O poeta alemão Goethe, reagindo contra Kant, criou um admirável aforismo que é o seguinte: «Os fenómenos são mistérios manifestados.» Tinha em mente, sem dúvida, os fenómenos naturais. É ocasião de dizer aqui com Álvaro Ribeiro que a história de um homem, a de um povo ou a da humanidade devem ser vistas como a manifestação de profundos mistérios. Tal visão da história somente é possível se soubermos realizar o procedimento mental inverso, o de trazermos ao plano da positividade os contos ou as histórias como o de Aladino e a Lâmpada Maravilhosa, ao plano da positividade vivida, por tal modo que tomemos esses relatos absolutamente a sério, naquela atitude de alma que assumiremos certamente se pensarmos que o seu autor anónimo pode muito bem ter sido Deus. Então, nem a poesia será mais verdadeira do que a história nem a história mais verdadeira do que a poesia. Isto teria como consequência roubar a literatura aos literatos e a religião aos religiosos que cindem uma da outra.
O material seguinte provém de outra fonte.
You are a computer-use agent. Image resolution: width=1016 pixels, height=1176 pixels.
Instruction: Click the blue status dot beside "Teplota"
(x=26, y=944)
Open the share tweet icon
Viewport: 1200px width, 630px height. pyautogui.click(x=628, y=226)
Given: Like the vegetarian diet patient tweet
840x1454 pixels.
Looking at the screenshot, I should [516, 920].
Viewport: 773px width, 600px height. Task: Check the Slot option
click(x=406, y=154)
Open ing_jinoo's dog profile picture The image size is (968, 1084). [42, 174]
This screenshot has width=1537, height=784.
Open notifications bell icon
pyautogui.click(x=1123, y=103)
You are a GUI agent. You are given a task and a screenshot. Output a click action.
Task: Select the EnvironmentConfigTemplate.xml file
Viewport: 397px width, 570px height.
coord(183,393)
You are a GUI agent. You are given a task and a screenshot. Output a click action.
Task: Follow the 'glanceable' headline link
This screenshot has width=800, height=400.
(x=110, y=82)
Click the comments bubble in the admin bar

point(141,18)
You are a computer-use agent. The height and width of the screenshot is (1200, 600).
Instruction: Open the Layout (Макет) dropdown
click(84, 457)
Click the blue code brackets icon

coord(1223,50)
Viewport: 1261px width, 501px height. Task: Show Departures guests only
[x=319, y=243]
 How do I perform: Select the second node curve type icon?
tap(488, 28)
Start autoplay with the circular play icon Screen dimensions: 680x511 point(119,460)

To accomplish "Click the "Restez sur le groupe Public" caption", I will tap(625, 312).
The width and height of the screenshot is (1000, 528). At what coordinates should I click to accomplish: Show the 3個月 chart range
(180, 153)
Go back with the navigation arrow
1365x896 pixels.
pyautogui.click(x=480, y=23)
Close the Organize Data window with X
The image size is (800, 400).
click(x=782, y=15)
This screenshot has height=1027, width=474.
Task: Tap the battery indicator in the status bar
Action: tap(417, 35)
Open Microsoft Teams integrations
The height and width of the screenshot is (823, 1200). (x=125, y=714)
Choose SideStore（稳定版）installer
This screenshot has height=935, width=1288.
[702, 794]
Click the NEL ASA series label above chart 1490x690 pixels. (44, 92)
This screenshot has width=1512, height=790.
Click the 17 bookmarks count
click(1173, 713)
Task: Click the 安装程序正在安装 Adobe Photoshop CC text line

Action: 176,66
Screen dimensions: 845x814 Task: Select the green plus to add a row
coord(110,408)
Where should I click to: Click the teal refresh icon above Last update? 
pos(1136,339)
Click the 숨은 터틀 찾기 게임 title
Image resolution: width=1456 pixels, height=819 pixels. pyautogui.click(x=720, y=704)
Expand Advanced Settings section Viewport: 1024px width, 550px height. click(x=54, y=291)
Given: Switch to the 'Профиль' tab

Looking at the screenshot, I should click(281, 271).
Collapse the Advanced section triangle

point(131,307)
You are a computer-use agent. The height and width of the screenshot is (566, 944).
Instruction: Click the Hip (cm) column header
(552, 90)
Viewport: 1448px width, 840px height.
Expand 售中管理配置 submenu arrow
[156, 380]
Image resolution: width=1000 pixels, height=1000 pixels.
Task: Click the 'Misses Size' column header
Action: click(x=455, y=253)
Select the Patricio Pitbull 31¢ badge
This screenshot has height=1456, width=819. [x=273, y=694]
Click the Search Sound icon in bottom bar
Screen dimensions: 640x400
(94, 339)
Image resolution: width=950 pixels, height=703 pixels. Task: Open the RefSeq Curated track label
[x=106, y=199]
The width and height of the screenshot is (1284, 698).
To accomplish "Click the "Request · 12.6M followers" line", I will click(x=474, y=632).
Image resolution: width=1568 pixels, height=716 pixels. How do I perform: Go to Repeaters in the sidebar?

Cheguei ao fim do que me propus vir aqui dizer. Não é tudo quanto haveria para discorrer sobre a imaginação no pensamento de Álvaro Ribeiro, mas julgo ter acordado algumas ideias essenciais adormecidas nas letras dos seus livros. Tenho a esperança de ter criado, no espírito daqueles que quiseram seguir-me, alguma inquietação.

Se soubermos estar atentos aos nomes daqueles que Leonardo Coimbra designou como «a monstruosa variedade dos contemplativos» e que nós, ensinando latim, diremos “prodigiosa”, o nome de Álvaro Ribeiro aparecer-nos-á bem significativo. Lançando a filosofia como uma corrente, Álvaro foi, na verdade, o mestre do alvoroço.

 

Texto lido em Colóquio sobre Álvaro Ribeiro realizado no Ateneu Comercial do Porto.